Pour essayer de me faire une idée j'essaie depuis deux ans de m'immerger dans le dialogue islamo chrétien au niveau local...et j'essaie de savoir ce que nos responsables politiques et administratifs locaux (député, maire, procureur, sous-préfet, commissaire de police)en pensent.

Eh bien je reste dubitatif.

primo l'Islam est difficile à saisir car il est fondamentalement désuni. pour simplifier les querelles qui divisent notre Eglise depuis1970 ils les connaissent depuis l'origine.

secundo l'islam "en France" reste étranger à la France : un imam un musulman restent avant tout des algériens, des marocains, etc ...même s'ils portent une CNI française. Donc les événements français les concernent peu.

tertio l'islam est fataliste : c'est Allah et non les hommes qui décident.Il n'est pas naturel pour les hommes d'imposer leur point de vue.Ils sont anti révolutionnaires par nature.

quarto en Islam les religieux obéissent au pouvoir.Il n'est pas naturel pour un religieux de contester le pouvoir en place.

si vous combinez le tertio et le quarto il est parfaitement possible que les religieux musulmans acceptent une autorité politique non musulmane pour les diriger (cas de l'Algérie d'avant 1930).
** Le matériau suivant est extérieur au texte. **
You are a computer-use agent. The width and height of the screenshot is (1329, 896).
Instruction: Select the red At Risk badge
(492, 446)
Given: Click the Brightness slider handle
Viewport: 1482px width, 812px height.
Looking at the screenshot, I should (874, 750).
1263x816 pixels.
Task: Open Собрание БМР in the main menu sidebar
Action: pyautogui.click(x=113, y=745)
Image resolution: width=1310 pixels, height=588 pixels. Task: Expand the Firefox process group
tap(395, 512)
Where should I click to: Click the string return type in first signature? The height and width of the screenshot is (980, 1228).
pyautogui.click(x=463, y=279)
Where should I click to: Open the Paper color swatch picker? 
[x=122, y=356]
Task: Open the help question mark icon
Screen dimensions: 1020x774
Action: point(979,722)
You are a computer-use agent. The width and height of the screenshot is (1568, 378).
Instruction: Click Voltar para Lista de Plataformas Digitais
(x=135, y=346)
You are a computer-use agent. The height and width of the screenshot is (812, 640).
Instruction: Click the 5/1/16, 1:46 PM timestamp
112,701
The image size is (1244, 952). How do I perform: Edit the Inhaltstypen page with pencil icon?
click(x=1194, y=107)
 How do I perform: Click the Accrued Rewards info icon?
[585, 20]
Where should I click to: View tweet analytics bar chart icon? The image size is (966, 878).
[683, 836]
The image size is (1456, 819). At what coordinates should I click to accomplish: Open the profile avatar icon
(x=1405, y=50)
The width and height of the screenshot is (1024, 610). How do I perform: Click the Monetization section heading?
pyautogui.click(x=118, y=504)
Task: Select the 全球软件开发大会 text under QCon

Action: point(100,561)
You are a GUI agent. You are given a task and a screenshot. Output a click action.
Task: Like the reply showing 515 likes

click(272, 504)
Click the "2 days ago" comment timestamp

Vous noterez aussi que les islamistes radicaux sont plutôt anti-traditionalistes car les trais musulmans sont plutôt passifs et soumis au pouvoir en place. la culture révolutionnaire n'est pas traditionnelle en Islam. Le Wahabisme est né vers 1800 me semble-t-il...

cela étant dit rapidement et superficiellement car je ne suis pas un expert
images/icones/neutre.gif  ( 704585 )Sans être moi-même un expert, mais confronté à ce dialogue, par le torrentiel (2013-02-10 17:16:32) 
[en réponse à 704529]

je vous dirai ceci:

Vous avez raison d'"essayer de vous immerger dans le dialogue islamo-chrétien au niveau local", mais celui-ci doit admettre que l'islam est intrinsèquement politique, et ne veut pas avoir à connaître, dans les pays islamiques, de solution laïque au sens où nous avons, malgré qu'on en ait, fini par nous y habituer. Le vatican devrait avoir un sens plus aiguë de cette réalité et comprendre que le minimum qu'on peut et qu'on doit négocier avec les éléments les plus modérés de l'islam politique, qui sont à la manœuvre, même si on préfère dresser des épouvantails en France en niant cette réalité, c'est l'égalité confessionnelle des citoyens, affranchie de la tutelle de la dhimitude, qu'on pourrait obtenir sous la condition que l'on reconnaisse le caractère islamique des régimes en place sur les terres majoritairement peuplées de musulmans.


La contrepartie de cette négociation est cette demande des musulmans, à laquelle un membre de la diplomatie vaticane cité dans un autre fil essaie de faire droit, que les persécutions ne soient plus relevées en fonction d'un caractère prioritairement religieux, mais civil des personnes persécutées, et que la comptabilité des persécutés inclue les musulmans en sirie, au Mali, mais plus généralement dans toutes les guerres dans lesquelles l'Occident s'engage imprudemment à l'encontre d'etats souverains musulmans pour leur en remontrer sur la gouvernance légitime.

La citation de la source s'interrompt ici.